» **TASK REQUIREMENTS**
(A) Transcribe the hiring discussion below word for word, from "Similarly, if you" up to and including "to this post.".
(B) Carry the forum thread on hiring further, picking up right after its last line.

» **PAGE EXCERPT**
--- --- ---
I think something that a lot of the recruiting/hiring discussions on HN miss
is that the hiring process is not only about finding people who are capable of
doing the job. It's also about finding people who will thoroughly enjoy doing
the job and get along well with the rest of the team.

For example, I spoke to a candidate (in other words he made it through this
set of heuristics) whose background was in security and whose primary platform
was windows. He was definitely very bright and very well accomplished, but by
the end of the interview, I genuinely thought he would have been bored out of
his mind at SeatGeek.

Similarly, if you don't use at least one of OSX, git, ruby or python, there's
a decent chance SeatGeek just isn't for you. An important caveat, that should
probably be in the post, is that if your answer to any of the specific-tech
related questions is "no, but I saw that you use X at SeatGeek, and I'm
interested in learning more about it", that's probably equivalent to a "yes".

------
tnash
I'm struggling to respond to this post.
--- --- ---
» **AVAILABLE DATA**

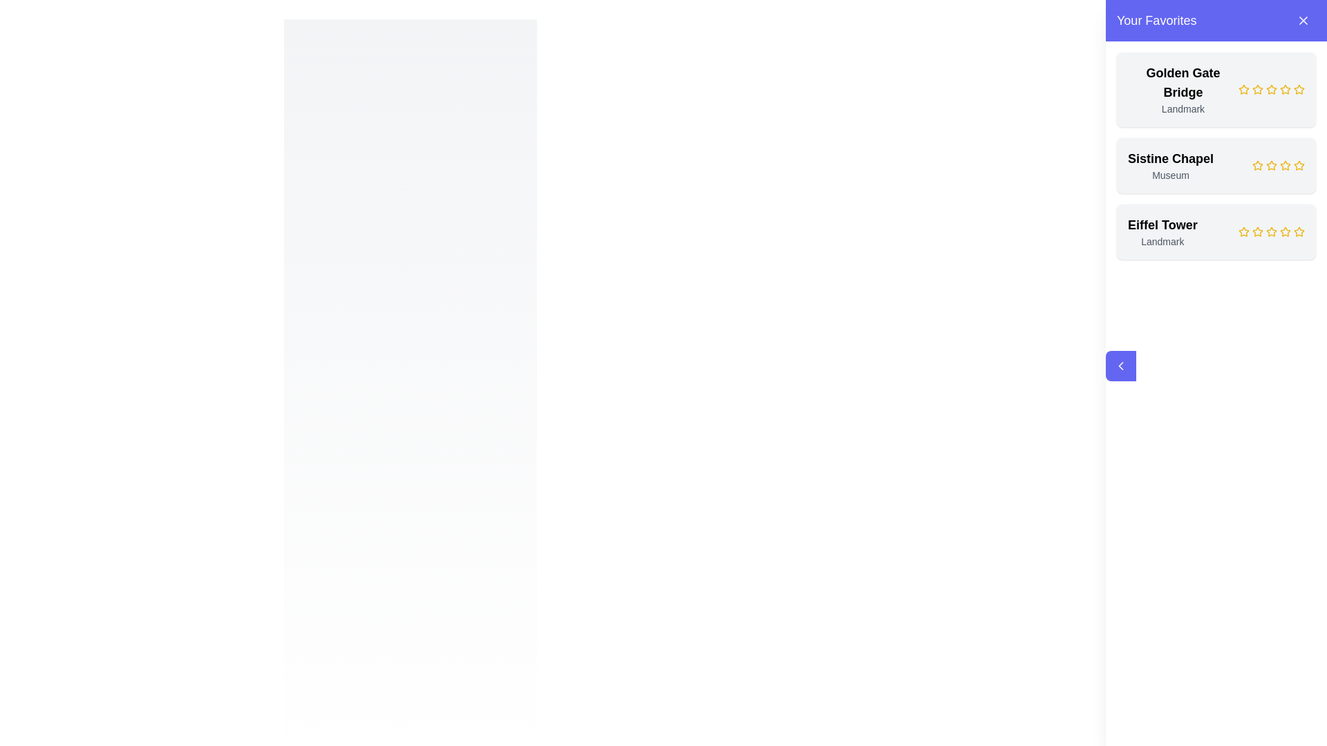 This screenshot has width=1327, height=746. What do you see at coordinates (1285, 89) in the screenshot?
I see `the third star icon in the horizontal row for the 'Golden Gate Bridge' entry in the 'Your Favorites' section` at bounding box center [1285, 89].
--- --- ---
» **RESULTS FOR EACH TASK**
(A)
Similarly, if you don't use at least one of OSX, git, ruby or python, there's
a decent chance SeatGeek just isn't for you. An important caveat, that should
probably be in the post, is that if your answer to any of the specific-tech
related questions is "no, but I saw that you use X at SeatGeek, and I'm
interested in learning more about it", that's probably equivalent to a "yes".

------
tnash
I'm struggling to respond to this post.

(B)
I've been reading and participating in HN for a couple months now. It's become
clear, like in every social group, that HN has a "popular" crowd. It might not
necessarily be specific people, but that there's an aura of an HN mainstream
that bubbles to the surface on and off.

This post stinks of that popularity. For someone like me who is generally a
contrarian, it puts me off. I don't have anything personally against the OP. I
certainly don't want to insult him, and I'm not even sure that my feelings are
correct or warranted. I don't know him and have only casual familiarity with
his startup, but his list read like a list of "popular" topics on HN. PG! YC!
ShowHN! git! Python! Ruby! OS X!

I apologize for being off topic like that, this post just brought it out of
me.

------
SeanDav
I know these are your heuristics, but find it quite puzzling that you think
the average web designer using ASP or Windows is an immediate rejection. What
are you saying here?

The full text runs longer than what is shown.